Dynamic Mode Decomposition and best practices for sharing research code
This week James Kunert-Graf gave an overview of his recent work on Dynamic Mode Decomposition. We also discussed some of the best practices and tips for sharing code with other researchers.
Dynamic Mode Decomposition
James’ work addresses the problem of automatically detecting and categorizing time-resolved resting state networks from a noisy and high-dimensional fMRI dataset. There are several existing methods to explore this high-dimensional dataset, such as Independent Component Analysis (ICA). James’ work uses Dynamic Mode Decomposition, or DMD, to cluster this fMRI data. Compared to ICA, DMD can be helpful for detecting separate networks that are active at the same time. In addition, James’ work showed that DMD can find clean modes that closely align with known patterns of brain activity. These methods for clustering large, noisy neuro datasets can help find brain regions with similar temporal dynamics.

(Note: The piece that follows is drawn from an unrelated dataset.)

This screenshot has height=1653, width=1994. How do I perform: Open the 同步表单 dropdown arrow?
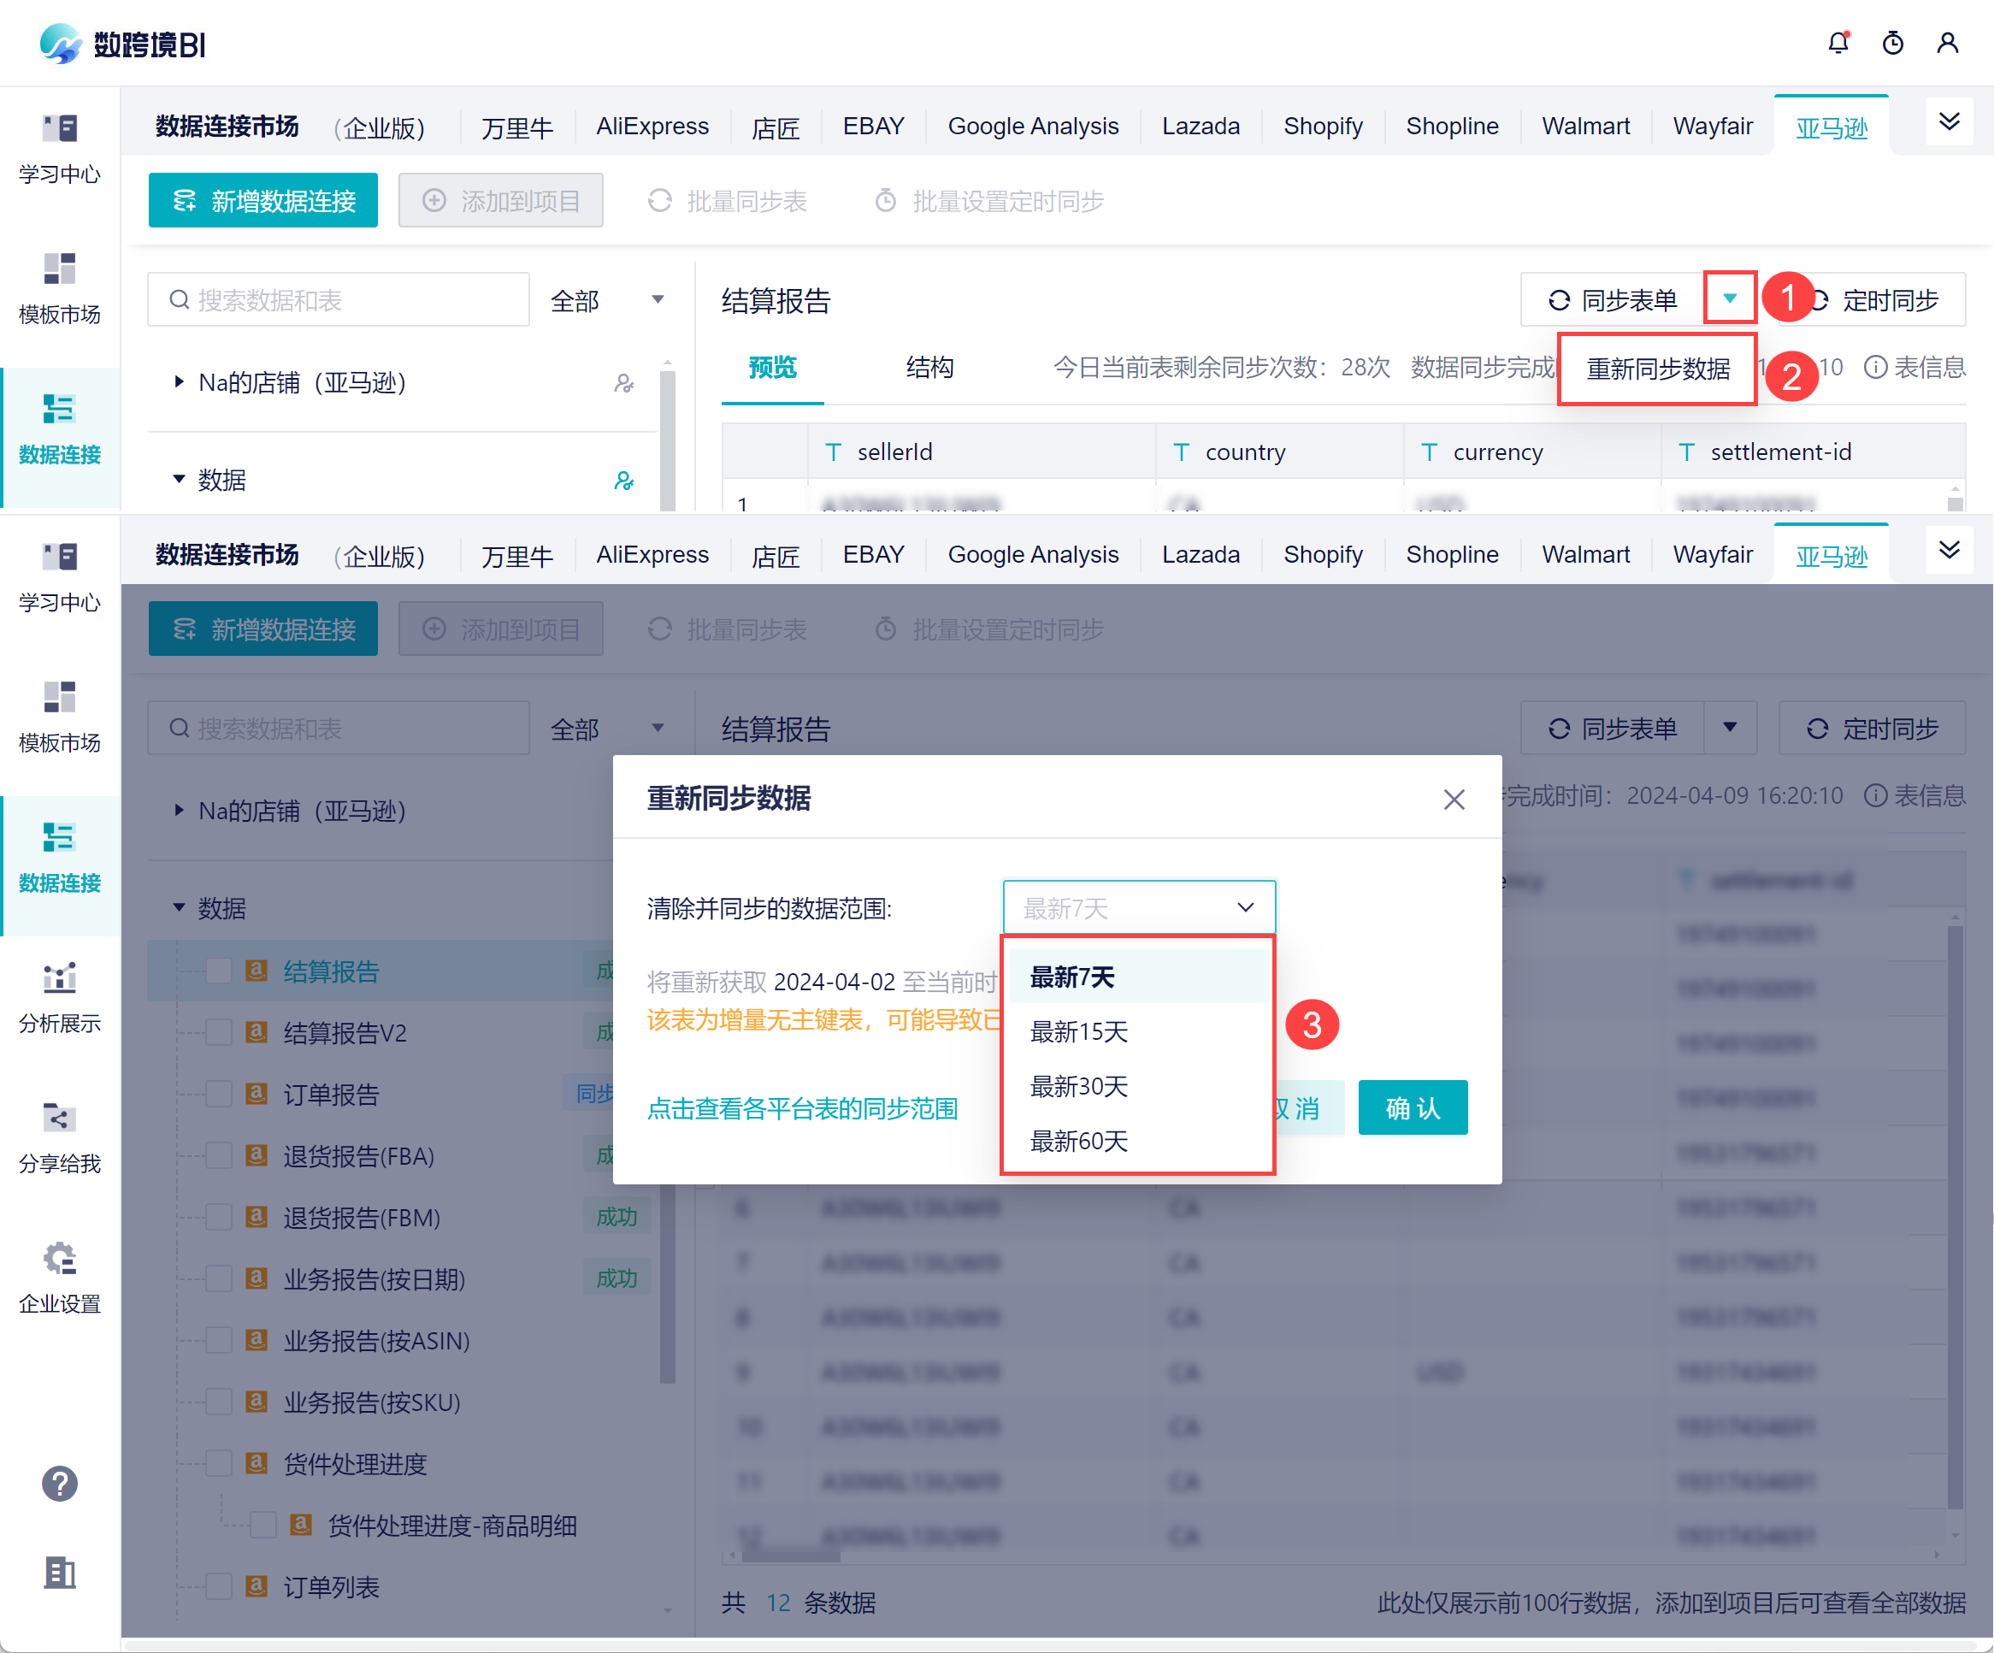1729,300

Best practices for sharing research code
When to share research code:
We talked about the balance between sharing code as early as possible, while still making sure the code is commented and otherwise useable by other people. Several people agreed that code should be shared when the paper preprint is posted, at the very latest. Other suggestions included sharing the code from the beginning of the project, with the aim of inviting others to contribute and/or share suggestions and improvements throughout the process. Once the paper is officially published, it can be helpful to archive the published version with a DOI number, because Github repos are constantly updated and may not reflect the published paper in the future.
What to share in terms of data and code:
Because of privacy or permissions constraints, it might not be possible to include the raw data in the same location as the code. To give people the option to run the code without accessing external data, it might be useful to include a toy dataset to demonstrate code functionality. This can also be helpful for extremely large datasets, or to avoid possible deprecation issues with an external database not under the researchers’ control. Another option is to include a script that can download all the relevant external data automatically upon execution, or simply provide written instructions for accessing data.

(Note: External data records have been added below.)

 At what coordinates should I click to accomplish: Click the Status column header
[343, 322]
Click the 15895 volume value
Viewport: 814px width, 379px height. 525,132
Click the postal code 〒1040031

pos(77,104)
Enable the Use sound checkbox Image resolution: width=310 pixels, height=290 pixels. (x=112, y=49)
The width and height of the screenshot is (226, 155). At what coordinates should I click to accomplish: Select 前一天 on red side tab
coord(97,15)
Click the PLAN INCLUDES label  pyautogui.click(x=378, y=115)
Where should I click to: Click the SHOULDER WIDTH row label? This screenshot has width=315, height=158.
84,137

How to share research code:
Shared code should ideally be functional years in the future. It should also be easy to install and run, at least for key functionalities like reproducing all the paper figures. Jupyter notebooks are useful for saving both the code and the output as one document, and one suggestion was to include a cell at the very top that prints version strings for all dependencies. The watermark extension in Jupyter notebook can also print the environment information including hardware details. Version management can also be done through services like Docker or Singularity, although these services can sometimes make it difficult for the user to understand how the environment was created and replicate it themselves. To address this issue (and as a general rule of thumb), a requirements file should also be included that lists important version details.